Transparenzregister vor der Gründung vorbereiten
Viele Gründer denken erst zu spät ans Transparenzregister. Wer früh vorbereitet, spart Rückfragen, Zeit und vermeidet unnötige Fehler.
Das Transparenzregister ist für viele Gründer kein Thema, bis nach der Gründung Post kommt oder Rückfragen auftauchen. Dann wird es schnell hektisch, weil Angaben zu wirtschaftlich Berechtigten, Beteiligungen oder Vertretungsverhältnissen kurzfristig gebraucht werden.
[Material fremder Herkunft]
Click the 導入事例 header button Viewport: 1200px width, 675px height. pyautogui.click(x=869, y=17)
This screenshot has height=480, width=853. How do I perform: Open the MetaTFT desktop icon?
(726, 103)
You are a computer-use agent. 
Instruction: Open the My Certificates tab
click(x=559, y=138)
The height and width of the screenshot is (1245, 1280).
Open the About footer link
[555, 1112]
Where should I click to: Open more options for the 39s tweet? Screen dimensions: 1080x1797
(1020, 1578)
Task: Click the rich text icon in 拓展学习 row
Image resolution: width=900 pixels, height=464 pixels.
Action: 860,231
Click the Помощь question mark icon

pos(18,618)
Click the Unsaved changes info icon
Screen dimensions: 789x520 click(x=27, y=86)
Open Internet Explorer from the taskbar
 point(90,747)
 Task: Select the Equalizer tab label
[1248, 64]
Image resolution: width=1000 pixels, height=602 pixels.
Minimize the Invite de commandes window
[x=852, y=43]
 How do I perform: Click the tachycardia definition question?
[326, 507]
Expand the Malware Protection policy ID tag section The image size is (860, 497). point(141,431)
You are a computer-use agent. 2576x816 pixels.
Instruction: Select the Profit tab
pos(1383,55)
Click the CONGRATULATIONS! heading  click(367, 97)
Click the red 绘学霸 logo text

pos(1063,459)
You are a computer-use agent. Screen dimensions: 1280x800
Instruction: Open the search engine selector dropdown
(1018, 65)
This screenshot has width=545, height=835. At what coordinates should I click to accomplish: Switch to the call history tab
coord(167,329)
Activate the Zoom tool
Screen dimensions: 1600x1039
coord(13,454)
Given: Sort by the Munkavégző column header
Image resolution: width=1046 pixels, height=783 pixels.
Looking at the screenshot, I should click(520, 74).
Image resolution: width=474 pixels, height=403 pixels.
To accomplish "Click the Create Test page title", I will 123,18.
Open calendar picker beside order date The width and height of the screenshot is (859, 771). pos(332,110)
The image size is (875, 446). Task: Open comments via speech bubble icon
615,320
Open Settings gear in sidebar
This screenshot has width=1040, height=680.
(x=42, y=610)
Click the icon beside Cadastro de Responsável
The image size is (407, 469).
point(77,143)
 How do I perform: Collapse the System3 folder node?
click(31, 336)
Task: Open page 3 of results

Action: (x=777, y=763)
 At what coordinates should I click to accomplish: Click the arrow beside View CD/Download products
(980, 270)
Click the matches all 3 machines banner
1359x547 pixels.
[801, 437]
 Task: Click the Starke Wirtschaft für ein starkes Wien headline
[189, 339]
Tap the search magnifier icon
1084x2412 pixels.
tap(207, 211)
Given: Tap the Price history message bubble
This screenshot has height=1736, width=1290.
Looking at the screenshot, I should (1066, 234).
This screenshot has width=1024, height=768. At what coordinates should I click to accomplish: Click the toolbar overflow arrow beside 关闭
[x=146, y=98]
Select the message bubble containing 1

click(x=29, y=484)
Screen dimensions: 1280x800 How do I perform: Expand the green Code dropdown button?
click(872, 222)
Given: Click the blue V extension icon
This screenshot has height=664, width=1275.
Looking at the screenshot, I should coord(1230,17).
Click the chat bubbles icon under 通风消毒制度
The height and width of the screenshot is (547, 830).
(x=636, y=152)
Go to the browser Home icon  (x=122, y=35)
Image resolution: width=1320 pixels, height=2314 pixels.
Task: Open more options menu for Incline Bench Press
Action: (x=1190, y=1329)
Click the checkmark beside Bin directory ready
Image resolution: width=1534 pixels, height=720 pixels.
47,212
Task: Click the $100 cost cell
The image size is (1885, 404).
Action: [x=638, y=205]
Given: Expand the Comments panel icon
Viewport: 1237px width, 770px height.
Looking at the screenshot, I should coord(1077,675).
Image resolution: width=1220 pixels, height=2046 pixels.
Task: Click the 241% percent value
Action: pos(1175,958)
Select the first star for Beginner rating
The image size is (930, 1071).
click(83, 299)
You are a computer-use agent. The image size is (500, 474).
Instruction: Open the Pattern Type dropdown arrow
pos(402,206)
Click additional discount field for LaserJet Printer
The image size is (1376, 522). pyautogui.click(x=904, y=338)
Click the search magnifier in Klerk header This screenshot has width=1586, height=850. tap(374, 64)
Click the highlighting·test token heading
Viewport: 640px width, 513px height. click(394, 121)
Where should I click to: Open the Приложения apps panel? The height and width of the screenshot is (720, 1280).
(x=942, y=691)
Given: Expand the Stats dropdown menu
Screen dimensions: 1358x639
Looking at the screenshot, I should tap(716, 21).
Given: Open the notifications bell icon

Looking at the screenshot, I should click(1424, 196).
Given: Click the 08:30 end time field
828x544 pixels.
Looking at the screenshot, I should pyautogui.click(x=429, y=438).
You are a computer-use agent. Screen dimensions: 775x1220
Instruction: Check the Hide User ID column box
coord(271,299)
Vor allem bei Kapitalgesellschaften und bestimmten Konstellationen mit mehreren Beteiligten solltest du das Thema nicht erst nach der Eintragung auf dem Tisch haben. Auch wenn die eigentliche Meldung oft erst nach der Gründung relevant wird, beginnt die saubere Vorbereitung deutlich früher.
Wenn du schon in der Vorgründungsphase weißt, welche Personen, Rollen und Beteiligungen später nachvollziehbar sein müssen, vermeidest du unnötige Korrekturen. Das spart Zeit und hilft dir, deine Unterlagen von Anfang an klar aufzubauen.